Set exercise → Rewrite the data as a Markdown table with the columns "No." and "Line," giving each line its own numbered row and leaving out blank lines. Include only the lines from the one containing "The height and width of the screenshot is (526, 296)." through the one containing "Looking at the screenshot, I should (373, 518).", counting both of those lines.

[Entries on where items appear]
=-=-=
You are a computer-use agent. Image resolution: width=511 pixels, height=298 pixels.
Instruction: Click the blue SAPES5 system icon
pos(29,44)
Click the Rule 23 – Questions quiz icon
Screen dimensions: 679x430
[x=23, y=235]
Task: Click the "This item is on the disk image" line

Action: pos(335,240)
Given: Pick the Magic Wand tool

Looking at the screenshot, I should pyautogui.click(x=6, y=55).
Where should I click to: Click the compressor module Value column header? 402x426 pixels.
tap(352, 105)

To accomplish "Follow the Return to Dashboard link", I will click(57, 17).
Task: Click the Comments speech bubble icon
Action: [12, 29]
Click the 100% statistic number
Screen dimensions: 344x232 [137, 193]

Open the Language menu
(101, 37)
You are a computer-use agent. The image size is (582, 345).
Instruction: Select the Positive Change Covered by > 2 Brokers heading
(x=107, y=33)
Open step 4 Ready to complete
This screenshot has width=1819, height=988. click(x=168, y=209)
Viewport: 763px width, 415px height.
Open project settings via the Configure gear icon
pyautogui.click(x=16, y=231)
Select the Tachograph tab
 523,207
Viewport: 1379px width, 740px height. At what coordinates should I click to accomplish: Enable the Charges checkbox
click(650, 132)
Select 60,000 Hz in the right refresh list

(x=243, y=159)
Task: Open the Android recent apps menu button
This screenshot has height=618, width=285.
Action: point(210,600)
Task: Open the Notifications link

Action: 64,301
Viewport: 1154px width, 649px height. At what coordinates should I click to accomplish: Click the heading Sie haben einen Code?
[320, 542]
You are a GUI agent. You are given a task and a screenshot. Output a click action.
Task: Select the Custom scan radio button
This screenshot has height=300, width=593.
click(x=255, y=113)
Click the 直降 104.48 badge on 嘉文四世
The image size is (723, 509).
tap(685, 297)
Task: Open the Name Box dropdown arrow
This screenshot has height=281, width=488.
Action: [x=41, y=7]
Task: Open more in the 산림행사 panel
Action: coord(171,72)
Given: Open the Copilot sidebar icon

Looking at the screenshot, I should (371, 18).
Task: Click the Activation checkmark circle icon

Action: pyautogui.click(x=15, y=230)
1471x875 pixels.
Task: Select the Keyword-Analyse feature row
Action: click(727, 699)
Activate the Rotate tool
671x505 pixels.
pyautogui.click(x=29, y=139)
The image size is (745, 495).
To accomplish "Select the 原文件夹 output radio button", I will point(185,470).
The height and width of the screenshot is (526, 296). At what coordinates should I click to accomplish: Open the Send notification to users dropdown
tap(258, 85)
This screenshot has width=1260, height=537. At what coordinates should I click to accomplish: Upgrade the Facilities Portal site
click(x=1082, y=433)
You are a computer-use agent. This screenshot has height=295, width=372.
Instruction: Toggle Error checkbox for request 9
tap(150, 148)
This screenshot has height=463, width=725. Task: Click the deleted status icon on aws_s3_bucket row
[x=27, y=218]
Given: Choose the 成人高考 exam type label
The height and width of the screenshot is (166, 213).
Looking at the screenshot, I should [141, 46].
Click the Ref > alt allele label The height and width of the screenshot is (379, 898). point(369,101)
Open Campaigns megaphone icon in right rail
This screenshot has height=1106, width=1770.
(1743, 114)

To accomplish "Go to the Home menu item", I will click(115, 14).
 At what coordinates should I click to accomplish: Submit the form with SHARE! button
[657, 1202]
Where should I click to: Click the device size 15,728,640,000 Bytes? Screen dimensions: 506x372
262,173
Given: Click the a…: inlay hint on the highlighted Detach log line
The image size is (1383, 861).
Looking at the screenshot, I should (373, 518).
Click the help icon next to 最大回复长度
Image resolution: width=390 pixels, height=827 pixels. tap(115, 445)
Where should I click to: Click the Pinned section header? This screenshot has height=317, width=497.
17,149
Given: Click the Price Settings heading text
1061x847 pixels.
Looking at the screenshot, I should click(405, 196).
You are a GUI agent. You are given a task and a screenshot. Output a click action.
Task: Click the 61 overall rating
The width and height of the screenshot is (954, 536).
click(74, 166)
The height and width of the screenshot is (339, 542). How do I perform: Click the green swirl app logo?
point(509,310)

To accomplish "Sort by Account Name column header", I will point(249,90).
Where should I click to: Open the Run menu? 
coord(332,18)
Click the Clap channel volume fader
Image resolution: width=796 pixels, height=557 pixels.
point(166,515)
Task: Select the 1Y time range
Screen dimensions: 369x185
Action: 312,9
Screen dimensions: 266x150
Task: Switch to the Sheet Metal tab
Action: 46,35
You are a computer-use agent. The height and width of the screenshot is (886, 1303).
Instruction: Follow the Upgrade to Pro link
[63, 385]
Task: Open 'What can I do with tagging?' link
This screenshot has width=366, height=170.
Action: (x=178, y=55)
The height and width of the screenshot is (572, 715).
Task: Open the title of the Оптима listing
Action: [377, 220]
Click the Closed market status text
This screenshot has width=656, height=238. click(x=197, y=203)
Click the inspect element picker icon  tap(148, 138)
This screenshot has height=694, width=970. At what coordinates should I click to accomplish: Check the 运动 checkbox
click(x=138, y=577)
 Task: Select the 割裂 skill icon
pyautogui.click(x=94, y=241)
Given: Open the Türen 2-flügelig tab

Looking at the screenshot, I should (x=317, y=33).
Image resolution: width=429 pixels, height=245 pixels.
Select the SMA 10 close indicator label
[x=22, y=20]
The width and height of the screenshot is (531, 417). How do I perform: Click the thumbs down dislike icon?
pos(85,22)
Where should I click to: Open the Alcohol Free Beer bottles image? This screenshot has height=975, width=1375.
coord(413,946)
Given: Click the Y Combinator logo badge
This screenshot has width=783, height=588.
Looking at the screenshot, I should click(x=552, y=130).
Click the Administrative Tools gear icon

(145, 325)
=-=-=
Solved problem →
| No. | Line |
|---|---|
| 1 | The height and width of the screenshot is (526, 296). At what coordinates should I click to accomplish: Open the Send notification to users dropdown |
| 2 | tap(258, 85) |
| 3 | This screenshot has width=1260, height=537. At what coordinates should I click to accomplish: Upgrade the Facilities Portal site |
| 4 | click(x=1082, y=433) |
| 5 | You are a computer-use agent. This screenshot has height=295, width=372. |
| 6 | Instruction: Toggle Error checkbox for request 9 |
| 7 | tap(150, 148) |
| 8 | This screenshot has height=463, width=725. Task: Click the deleted status icon on aws_s3_bucket row |
| 9 | [x=27, y=218] |
| 10 | Given: Choose the 成人高考 exam type label |
| 11 | The height and width of the screenshot is (166, 213). |
| 12 | Looking at the screenshot, I should [141, 46]. |
| 13 | Click the Ref > alt allele label The height and width of the screenshot is (379, 898). point(369,101) |
| 14 | Open Campaigns megaphone icon in right rail |
| 15 | This screenshot has height=1106, width=1770. |
| 16 | (1743, 114) |
| 17 | To accomplish "Go to the Home menu item", I will click(115, 14). |
| 18 |  At what coordinates should I click to accomplish: Submit the form with SHARE! button |
| 19 | [657, 1202] |
| 20 | Where should I click to: Click the device size 15,728,640,000 Bytes? Screen dimensions: 506x372 |
| 21 | 262,173 |
| 22 | Given: Click the a…: inlay hint on the highlighted Detach log line |
| 23 | The image size is (1383, 861). |
| 24 | Looking at the screenshot, I should (373, 518). |